1 lipca 2024 r. otwarto odcinek trasy Kashar (przedmieścia Tirany) - Tumane, który przede wszystkim pozwolił odciążyć zawsze zatłoczone okolice Kruji, gdzie znajduje się także strefa przemysłowa, m.in. jedna z największych w kraju cementowni. Rozluźniło to również ruch wokół lotniska, a także ułatwiło dojazd do niego z dalszych, północnych części kraju.

Dodatkowo należy wspomnieć o tym, że trasa między Kosowem a Albanią jest niezwykle uczęszczana w okresie wakacyjnym, gdyż Kosowianie przyjeżdżają, na krótkie wypady nad albańskie morze. Jest to także ważny szlak turystyczny przebywających nad morzem wczasowiczów, którzy chcą zasmakować również górskich klimatów i zmierzają na popularny rejs na jeziorze Koman lub w rejony Gór Przeklętych.

Dalsza część artykułu pod materiałem wideo

Zobacz też: Europejski kraj rozkochuje w sobie Polaków. "Od kilku lat zyskuje na popularności"

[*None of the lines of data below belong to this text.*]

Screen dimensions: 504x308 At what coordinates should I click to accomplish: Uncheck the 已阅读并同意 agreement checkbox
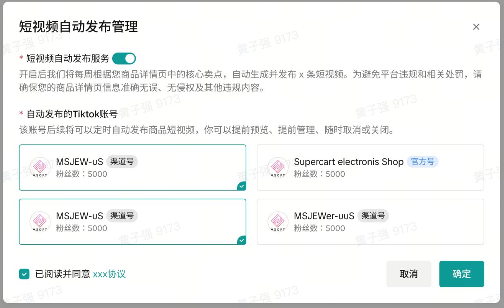[24, 274]
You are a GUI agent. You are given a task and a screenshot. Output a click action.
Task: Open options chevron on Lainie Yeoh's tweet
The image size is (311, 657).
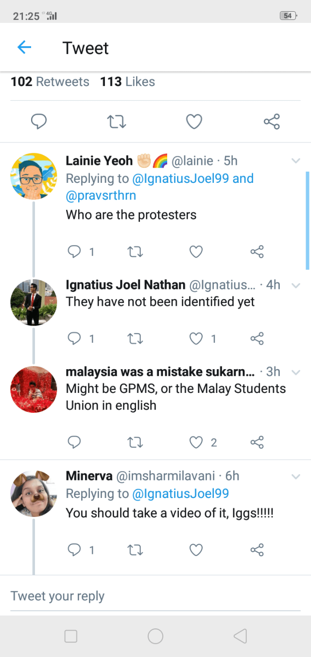coord(295,161)
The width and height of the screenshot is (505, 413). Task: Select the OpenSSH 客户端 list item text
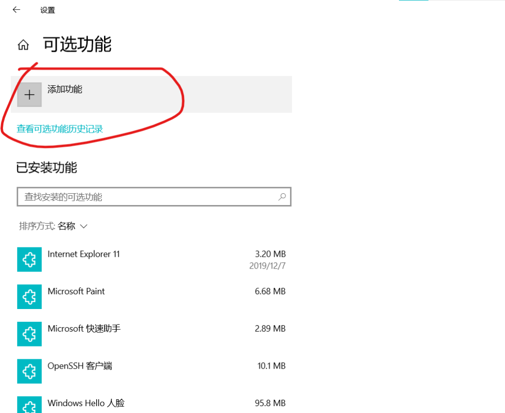(x=79, y=366)
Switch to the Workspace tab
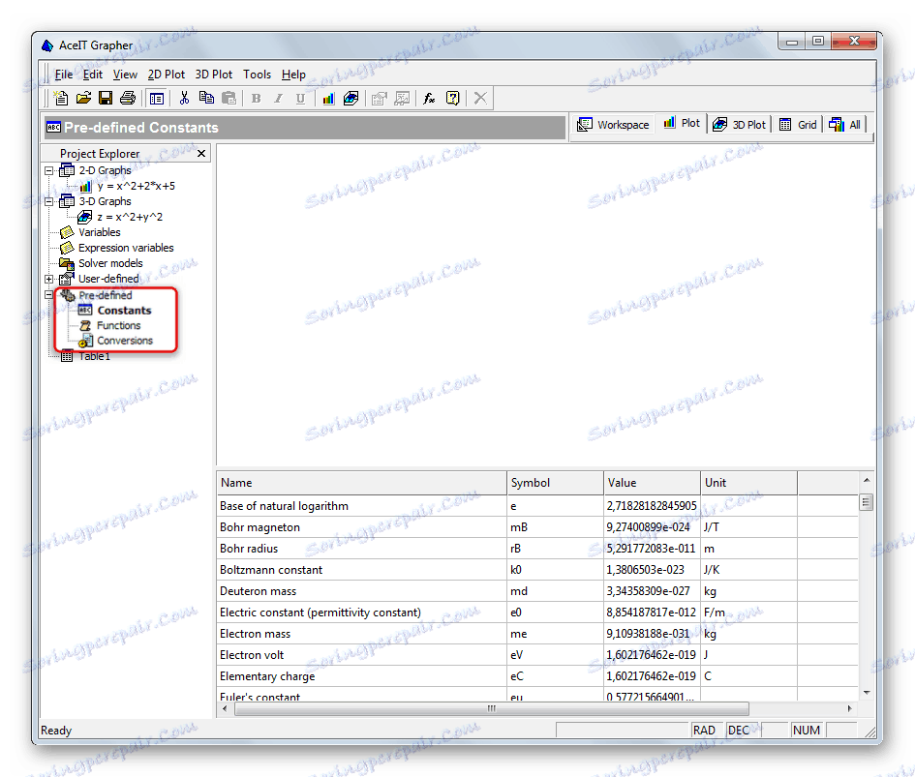The width and height of the screenshot is (915, 777). point(613,125)
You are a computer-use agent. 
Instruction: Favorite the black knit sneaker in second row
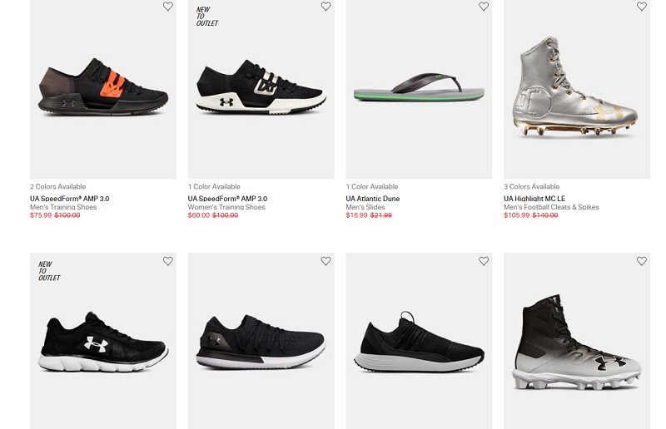point(326,261)
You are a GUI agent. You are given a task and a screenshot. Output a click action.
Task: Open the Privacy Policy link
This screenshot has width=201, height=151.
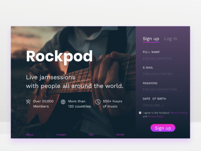tap(156, 117)
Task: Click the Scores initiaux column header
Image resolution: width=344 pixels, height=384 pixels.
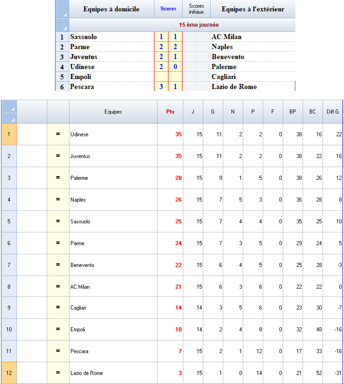Action: 196,9
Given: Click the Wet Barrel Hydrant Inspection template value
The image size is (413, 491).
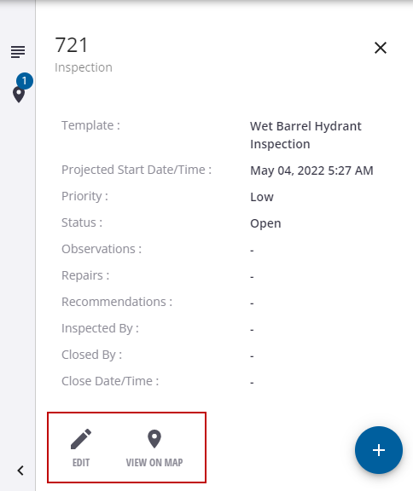Looking at the screenshot, I should point(305,135).
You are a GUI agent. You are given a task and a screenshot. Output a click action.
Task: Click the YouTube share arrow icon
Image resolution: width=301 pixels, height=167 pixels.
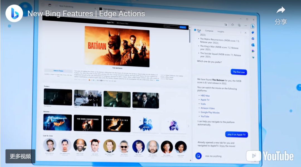[281, 10]
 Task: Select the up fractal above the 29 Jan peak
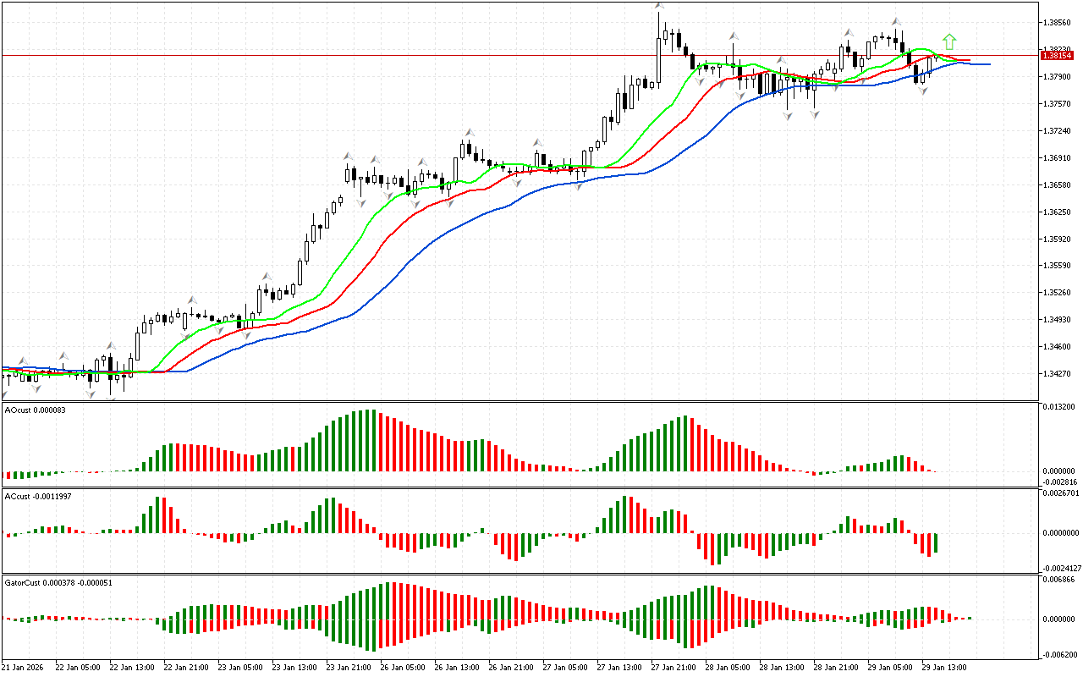[x=896, y=22]
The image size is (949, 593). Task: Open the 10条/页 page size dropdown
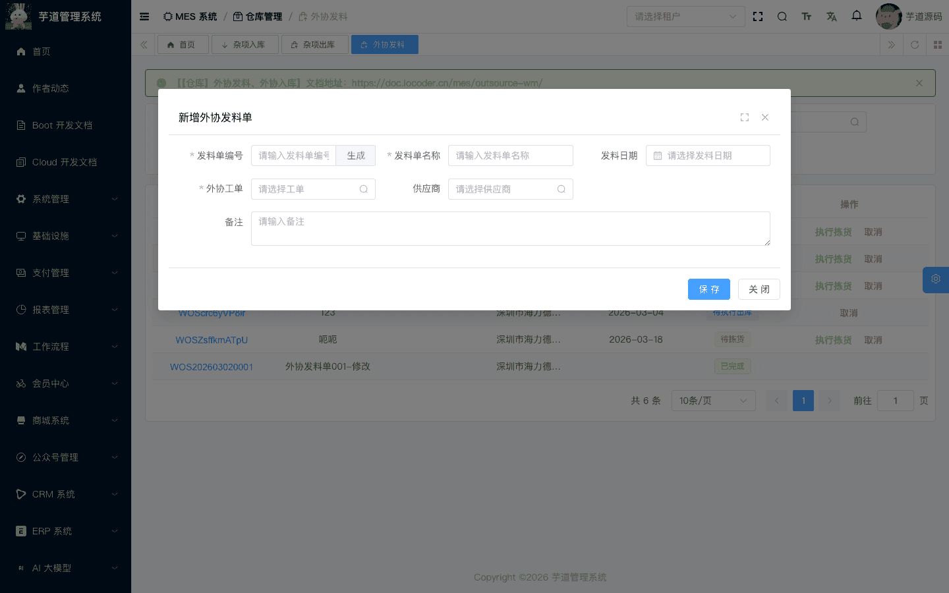click(x=713, y=400)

Będzie to kolejny płatny odcinek autostrady i okazuje się, że plasuje się w czołówce najdroższych europejskich dróg. Przejazd odcinkiem o długości 21 km ma kosztować ok 2,5 euro, czyli 0.12 euro za km. Taką samą taryfę ma inna bałkańska droga: Skopje - Kumanowo w Macedonii Północnej. Dla porównania najdroższa jest droga w Anglii Cannock - Kingsbury, której koszt to 0.23 euro/km, a kolejne na podium są irlandzkie trasy kolejno 0.14 euro/km i 0.13 euro/km.

Co oprócz dróg?

W listopadzie oficjalnie otwarto most na Czarnym Drinie w miejscowości Kukes na północy Albanii. Co jest w nim takiego niezwykłego?

Jego łuk ma wysokość prawie 60 m, co plasuje go wśród najwyższych mostów w Europie. Ma długość 320 m, z czego 270 m to struktura bez żadnej podpory. Zużyto na niego ponad 5 tys. ton stali najwyższej jakości, która jest odporna na wszelkie warunki atmosferyczne.

Nowy Most jest inwestycją Kastrati group, albańskiego potentata paliwowego, a sama inwestycja opiewa na ok. 35 mln euro. Przez ponad trzy lata budowy pracowało nad jego konstrukcją ponad 200 osób.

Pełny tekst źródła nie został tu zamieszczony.